#### Problem requirements:
An exact copy is needed of the lines from the one that contains "Screen dimensions: 371x355" through the final line of the data below, with pictures left out.

Extracted records
-.-.-

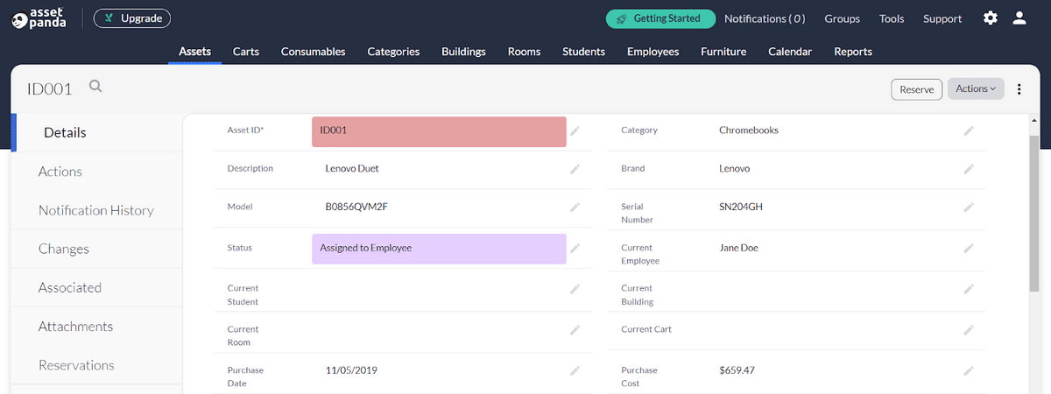The height and width of the screenshot is (394, 1051).
Task: Click the Reserve button
Action: (x=916, y=89)
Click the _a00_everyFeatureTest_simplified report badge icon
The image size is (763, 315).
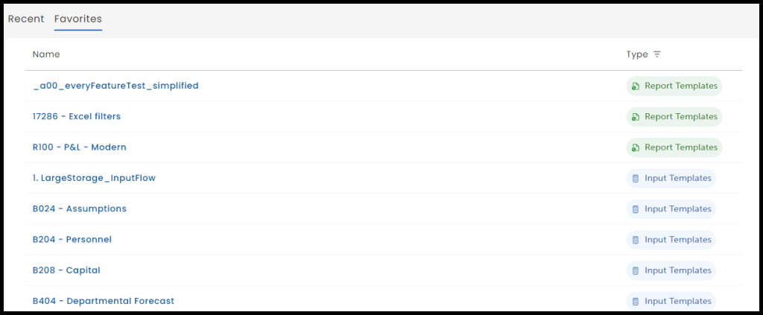pos(636,86)
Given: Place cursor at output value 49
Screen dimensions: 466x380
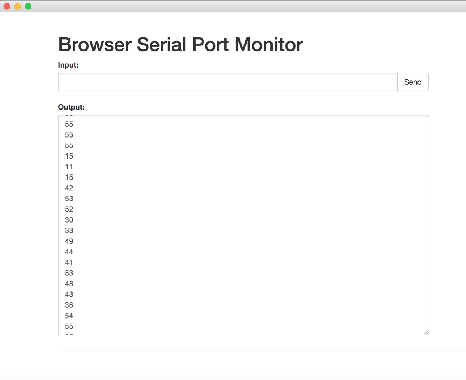Looking at the screenshot, I should coord(69,241).
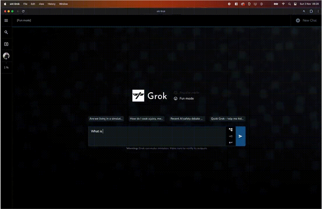Click into the 'What is' message input field
Image resolution: width=322 pixels, height=209 pixels.
[x=157, y=136]
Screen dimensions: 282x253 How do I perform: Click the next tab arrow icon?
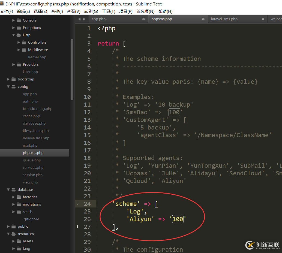tap(85, 19)
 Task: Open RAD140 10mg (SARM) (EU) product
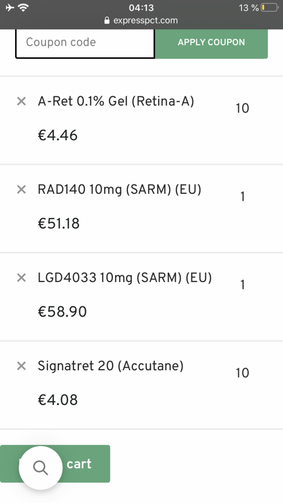[x=120, y=190]
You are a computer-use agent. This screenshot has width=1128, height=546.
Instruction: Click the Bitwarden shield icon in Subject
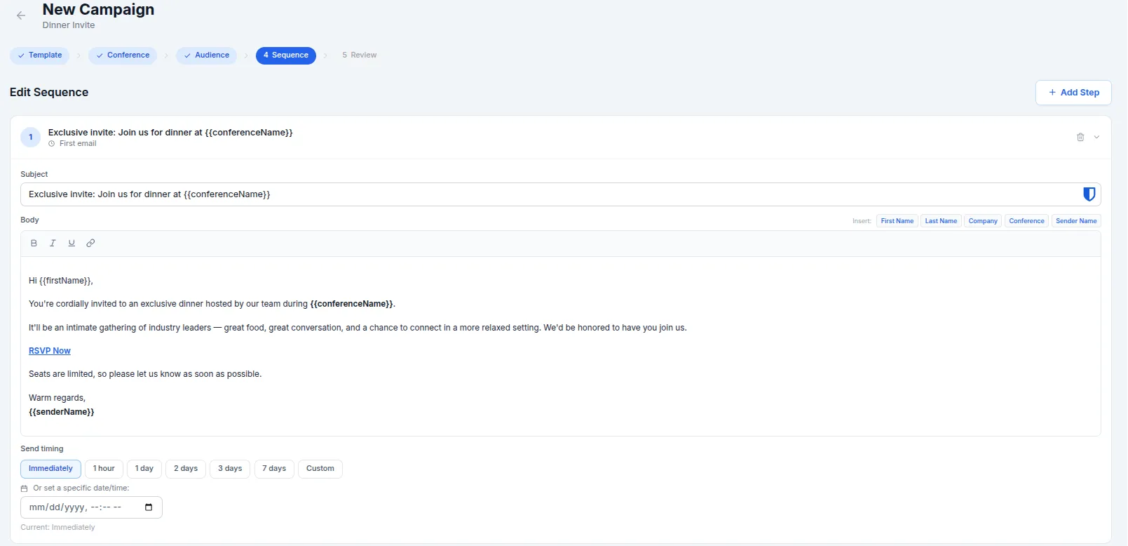point(1089,194)
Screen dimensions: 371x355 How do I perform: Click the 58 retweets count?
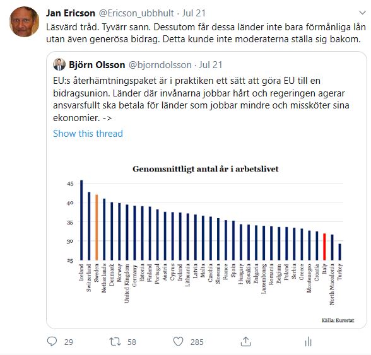132,342
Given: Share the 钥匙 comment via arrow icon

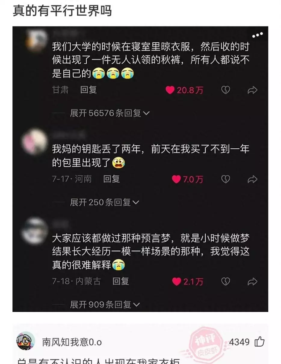Looking at the screenshot, I should click(x=252, y=179).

-.-.-

#### The answer:
Screen dimensions: 371x355 How do I perform: Click the 58 retweets count?
132,342
Given: Share the 钥匙 comment via arrow icon

Looking at the screenshot, I should click(x=252, y=179).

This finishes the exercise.